→ TASK TO CARRY OUT
Could you retype every line of the data underneath without altering anything?

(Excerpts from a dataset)
☆ ☆ ☆ ☆

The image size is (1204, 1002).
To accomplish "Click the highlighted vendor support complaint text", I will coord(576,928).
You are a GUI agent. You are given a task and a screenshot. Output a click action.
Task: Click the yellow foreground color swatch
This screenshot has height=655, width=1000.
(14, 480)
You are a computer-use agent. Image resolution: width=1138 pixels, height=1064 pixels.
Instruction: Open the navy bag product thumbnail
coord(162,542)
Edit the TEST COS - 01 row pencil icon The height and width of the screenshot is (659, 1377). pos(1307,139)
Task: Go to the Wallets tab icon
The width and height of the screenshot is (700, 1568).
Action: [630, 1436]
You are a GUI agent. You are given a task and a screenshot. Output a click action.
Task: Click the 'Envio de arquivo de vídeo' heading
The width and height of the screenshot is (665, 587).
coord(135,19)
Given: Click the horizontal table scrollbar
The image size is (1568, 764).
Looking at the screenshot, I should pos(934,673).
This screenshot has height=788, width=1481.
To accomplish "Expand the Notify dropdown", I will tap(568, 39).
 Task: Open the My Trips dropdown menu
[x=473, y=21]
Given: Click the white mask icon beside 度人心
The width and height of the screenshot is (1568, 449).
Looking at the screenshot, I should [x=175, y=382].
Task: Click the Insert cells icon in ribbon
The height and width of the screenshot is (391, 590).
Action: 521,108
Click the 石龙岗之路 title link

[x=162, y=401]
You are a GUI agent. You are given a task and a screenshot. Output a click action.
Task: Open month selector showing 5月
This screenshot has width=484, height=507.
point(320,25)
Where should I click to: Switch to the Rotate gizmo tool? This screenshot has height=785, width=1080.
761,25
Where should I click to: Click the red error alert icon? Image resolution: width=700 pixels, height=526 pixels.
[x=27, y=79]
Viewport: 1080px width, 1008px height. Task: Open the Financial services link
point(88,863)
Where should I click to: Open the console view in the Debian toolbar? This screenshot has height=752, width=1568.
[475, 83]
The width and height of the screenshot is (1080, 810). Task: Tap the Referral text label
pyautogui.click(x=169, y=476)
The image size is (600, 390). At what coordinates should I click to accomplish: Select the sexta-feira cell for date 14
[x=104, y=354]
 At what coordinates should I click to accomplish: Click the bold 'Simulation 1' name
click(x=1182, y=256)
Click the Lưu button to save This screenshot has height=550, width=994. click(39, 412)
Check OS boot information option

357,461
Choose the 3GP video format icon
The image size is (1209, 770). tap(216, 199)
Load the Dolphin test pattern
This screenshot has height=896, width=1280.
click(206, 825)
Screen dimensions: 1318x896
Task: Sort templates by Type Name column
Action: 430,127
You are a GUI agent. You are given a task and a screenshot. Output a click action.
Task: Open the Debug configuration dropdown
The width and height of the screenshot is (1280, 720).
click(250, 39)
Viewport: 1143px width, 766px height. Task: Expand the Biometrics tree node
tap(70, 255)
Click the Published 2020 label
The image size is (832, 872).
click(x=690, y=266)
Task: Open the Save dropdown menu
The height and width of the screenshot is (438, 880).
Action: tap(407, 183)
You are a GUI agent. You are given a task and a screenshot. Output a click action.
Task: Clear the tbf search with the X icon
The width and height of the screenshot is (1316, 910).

☆ ☆ ☆ ☆

→ FINAL ANSWER
The image size is (1204, 1002).
To accomplish "Click the highlighted vendor support complaint text", I will coord(576,928).
You are a GUI agent. You are given a task and a screenshot. Output a click action.
Task: Click the yellow foreground color swatch
This screenshot has height=655, width=1000.
(14, 480)
You are a computer-use agent. Image resolution: width=1138 pixels, height=1064 pixels.
Instruction: Open the navy bag product thumbnail
coord(162,542)
Edit the TEST COS - 01 row pencil icon The height and width of the screenshot is (659, 1377). pos(1307,139)
Task: Go to the Wallets tab icon
The width and height of the screenshot is (700, 1568).
Action: [630, 1436]
You are a GUI agent. You are given a task and a screenshot. Output a click action.
Task: Click the 'Envio de arquivo de vídeo' heading
The width and height of the screenshot is (665, 587).
coord(135,19)
Given: Click the horizontal table scrollbar
The image size is (1568, 764).
Looking at the screenshot, I should pos(934,673).
This screenshot has height=788, width=1481.
To accomplish "Expand the Notify dropdown", I will tap(568, 39).
 Task: Open the My Trips dropdown menu
[x=473, y=21]
Given: Click the white mask icon beside 度人心
The width and height of the screenshot is (1568, 449).
Looking at the screenshot, I should [x=175, y=382].
Task: Click the Insert cells icon in ribbon
The height and width of the screenshot is (391, 590).
Action: 521,108
Click the 石龙岗之路 title link

[x=162, y=401]
You are a GUI agent. You are given a task and a screenshot. Output a click action.
Task: Open month selector showing 5月
This screenshot has width=484, height=507.
point(320,25)
Where should I click to: Switch to the Rotate gizmo tool? This screenshot has height=785, width=1080.
761,25
Where should I click to: Click the red error alert icon? Image resolution: width=700 pixels, height=526 pixels.
[x=27, y=79]
Viewport: 1080px width, 1008px height. Task: Open the Financial services link
point(88,863)
Where should I click to: Open the console view in the Debian toolbar? This screenshot has height=752, width=1568.
[475, 83]
The width and height of the screenshot is (1080, 810). Task: Tap the Referral text label
pyautogui.click(x=169, y=476)
The image size is (600, 390). At what coordinates should I click to accomplish: Select the sexta-feira cell for date 14
[x=104, y=354]
 At what coordinates should I click to accomplish: Click the bold 'Simulation 1' name
click(x=1182, y=256)
Click the Lưu button to save This screenshot has height=550, width=994. click(39, 412)
Check OS boot information option

357,461
Choose the 3GP video format icon
The image size is (1209, 770). tap(216, 199)
Load the Dolphin test pattern
This screenshot has height=896, width=1280.
click(206, 825)
Screen dimensions: 1318x896
Task: Sort templates by Type Name column
Action: 430,127
You are a GUI agent. You are given a task and a screenshot. Output a click action.
Task: Open the Debug configuration dropdown
The width and height of the screenshot is (1280, 720).
click(250, 39)
Viewport: 1143px width, 766px height. Task: Expand the Biometrics tree node
tap(70, 255)
Click the Published 2020 label
The image size is (832, 872).
click(x=690, y=266)
Task: Open the Save dropdown menu
The height and width of the screenshot is (438, 880).
Action: tap(407, 183)
You are a GUI agent. You are given a task and a screenshot. Output a click action.
Task: Clear the tbf search with the X icon
The width and height of the screenshot is (1316, 910).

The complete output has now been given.